« J’ai eu l’idée de faire des photos de la baie pour les lui (à Héloïse) envoyer au retour. Une façon apaisée de reprendre contact. Mais toutes mes images étaient ratées, mal cadrées ou sous-exposées. Je regardais mon Nikon miniature, son œil argenté et muet. A première vue, quelques grammes d’électronique aimable, conçus pour fixer des paysages, des monuments, des tableaux de famille, attraper des sourires, des chats ou des visages d’enfants ; dans les faits, une possible arme de guerre, capable de broyer des gens comme nous, ceux qui s’étaient trouvés là où il ne fallait pas. » Olivier.
Il s’appelle Olivier, elle s’appelle Héloïse, ils sont juste collègues de travail, ils partent déjeuner mais la rame de métro dans laquelle ils sont montés est gravement endommagée par une explosion.
Ils sont blessés tous les deux mais Olivier qui n’a pas perdu connaissance, sort son amie de la rame et la porte vers les secours qui s’organisent. Une personne est témoin de cet acte, un photographe de presse. Il prend une photo. Ce cliché, donnant à voir leurs corps abîmés et à moitié dénudés, et leur douleur se retrouvera dans de nombreux journaux et magazines papier et sur Internet.
Comme elle le fait dire à Olivier ci-dessus, l’auteure s’interroge sur le pouvoir et le poids dévastateur de l’image. Elle nous oblige à réfléchir au droit à l’information et à ses limites, à la puissance d’internet difficile à maîtriser, au pouvoir dévastateur des paparazzi.

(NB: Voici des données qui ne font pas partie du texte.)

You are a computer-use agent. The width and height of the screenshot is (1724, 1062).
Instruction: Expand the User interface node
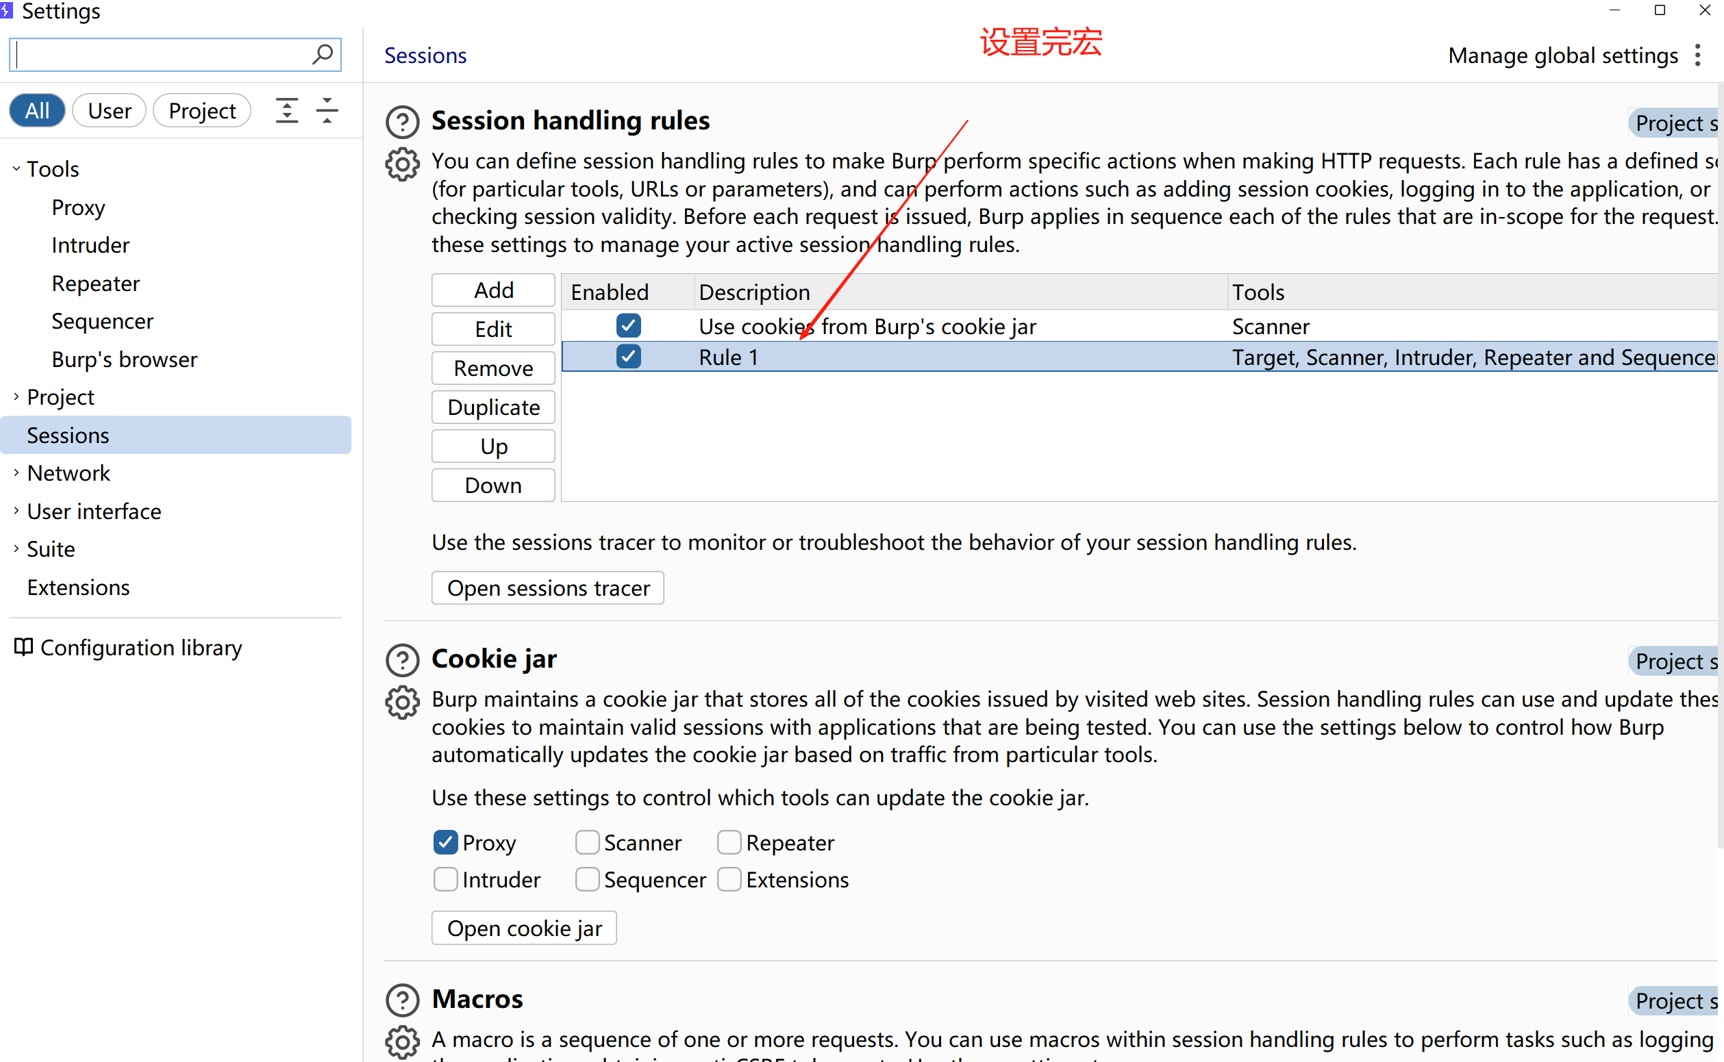(x=16, y=511)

D’autre part, dans le récit nous apprenons qu’Olivier, qui est historien, a créé une émission télévisée « Histoire d’images ». Pour chaque édition, Héloïse et Olivier ont choisi des photos historiques, extraites d’archives. Olivier raconte que c’était : « une mémoire dormante, jusqu’alors cachée dans des pochettes, des dossiers, des boîtes ». Pour certains clichés archivés « le photographe, par erreur – ou par choix-, avait attrapé au vol un fragment de vie imprévu. Ces photos-là m’étaient arrivées comme un coup de poing. Les visages muets, vibrants, accusateurs ; ceux des oubliés de l’Histoire, de ses absents et de ses anonymes, qui nous interpellaient à travers le temps et réclamaient, sur ces précaires rectangles de papier, qu’on leur rendît la parole. » Pour les besoins de l’émission, ces images seront décrites par des personnes de toutes origines qui expriment aussi, à cette occasion leurs émotions, leur ressenti. Chaque description d’image s’intercale dans le récit alterné des 2 protagonistes (et nous fait nous interroger à notre tour).
Enfin, le roman se termine sur une troisième utilisation de la photographie que je vous laisse découvrir très vite sachant qu’elle exprime selon moi le moyen pour Héloïse et Olivier de retrouver leur sérénité et leur dignité.Et comme le cite l’auteure en exergue de son roman, rappelons-nous toujours ce qu’a dit le photographe Willy Ronis : « Une photo n’est pas un parpaing avec lequel on puisse construire n’importe quoi. Je me sens entièrement responsable de l’utilisation de mes images ».